Thoroughly Modern Marketing Angel, Jill MunroeJill Says:

Sabrina has a few good ideas but they are a bit stale and definitely not very fun! If you wanted to try something a bit more exciting, I would suggest working on creating publicity by employing a new and creative social media campaign. The first step is to determine what your current customers and target customers talk about – what interests them and keeps them engaged. Perhaps your clothing store appeals to young, well-educated women who are in creative or design-related fields. You could take part of your marketing budget and offer a prize for the best new design. Have customers submit their own designs and display them in your store window and on-line, creating a community of novice designers. Perhaps the winning design could be produced and sold in your store? Such a contest could be promoted via many social marketing channels such as Twitter and Facebook and may even get the attention of the local press.

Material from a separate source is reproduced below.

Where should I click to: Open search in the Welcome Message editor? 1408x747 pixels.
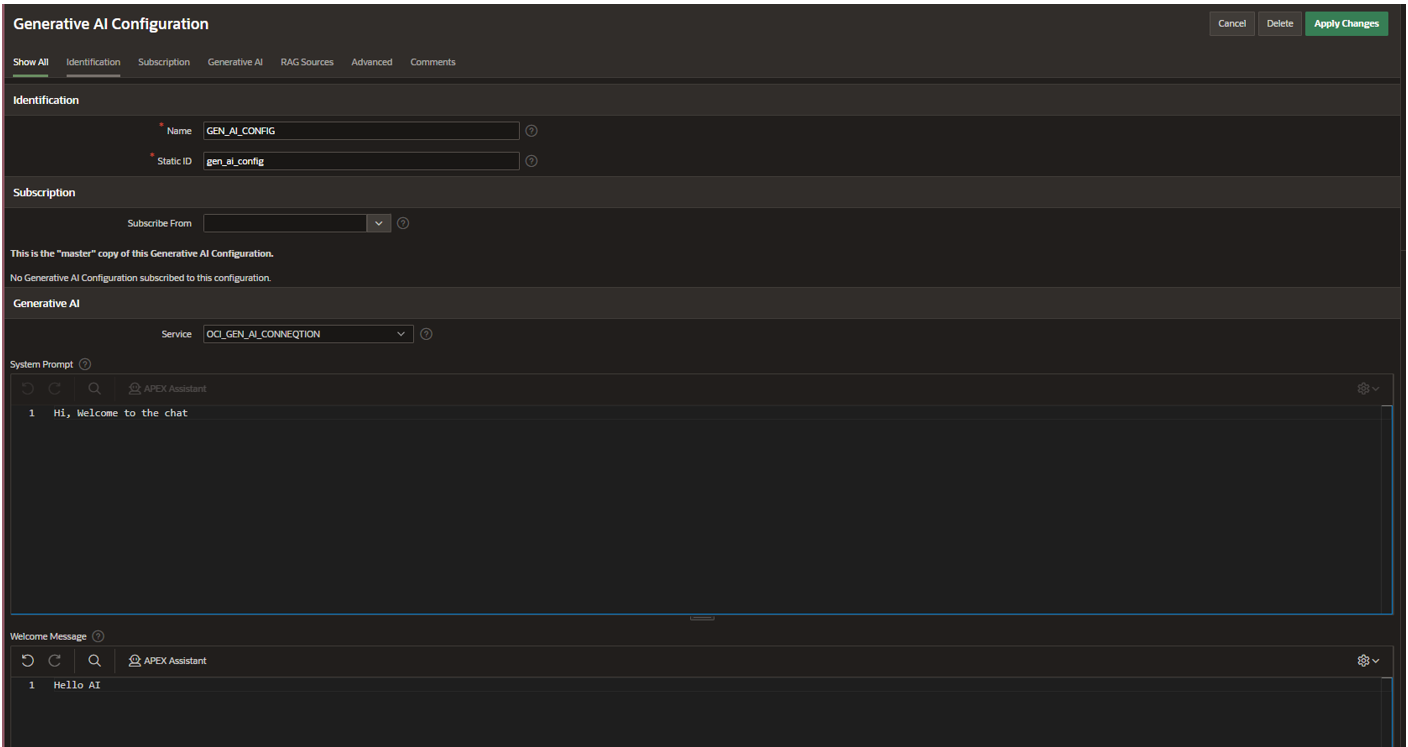coord(94,661)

Thoroughly Modern Marketing Angel, Kelly GarrettKelly says:

I can see value in each approach taken by my fellow angels. The ideal situation would be to make your product easier to purchase, i.e. an on-line store, AND promote the product’s value via social media. It sounds like the most pressing goal is to get customers in your store – not an easy task given the current situation. I think targeting customers that are most likely to respond to a promotion via an email campaign would be very cost effective. If you don’t have a database of emails immediately on hand, putting one together could be a timely and counter-productive process. If this is the case, then I would suggest using print and social media as a way of getting the word out. Everyone is looking for a bargain these days and running a carefully crafted print ad in a local publication or shopping directory might get shoppers to stop by your store. If your customers are young and technically savvy, then running a special promotion just for them on Twitter or on your website might do the trick. You’ll notice that I am using the words “might work” – most everything in marketing requires testing, tracking and retesting. It is essential that you track your campaign results and spend your money on the tactics that work.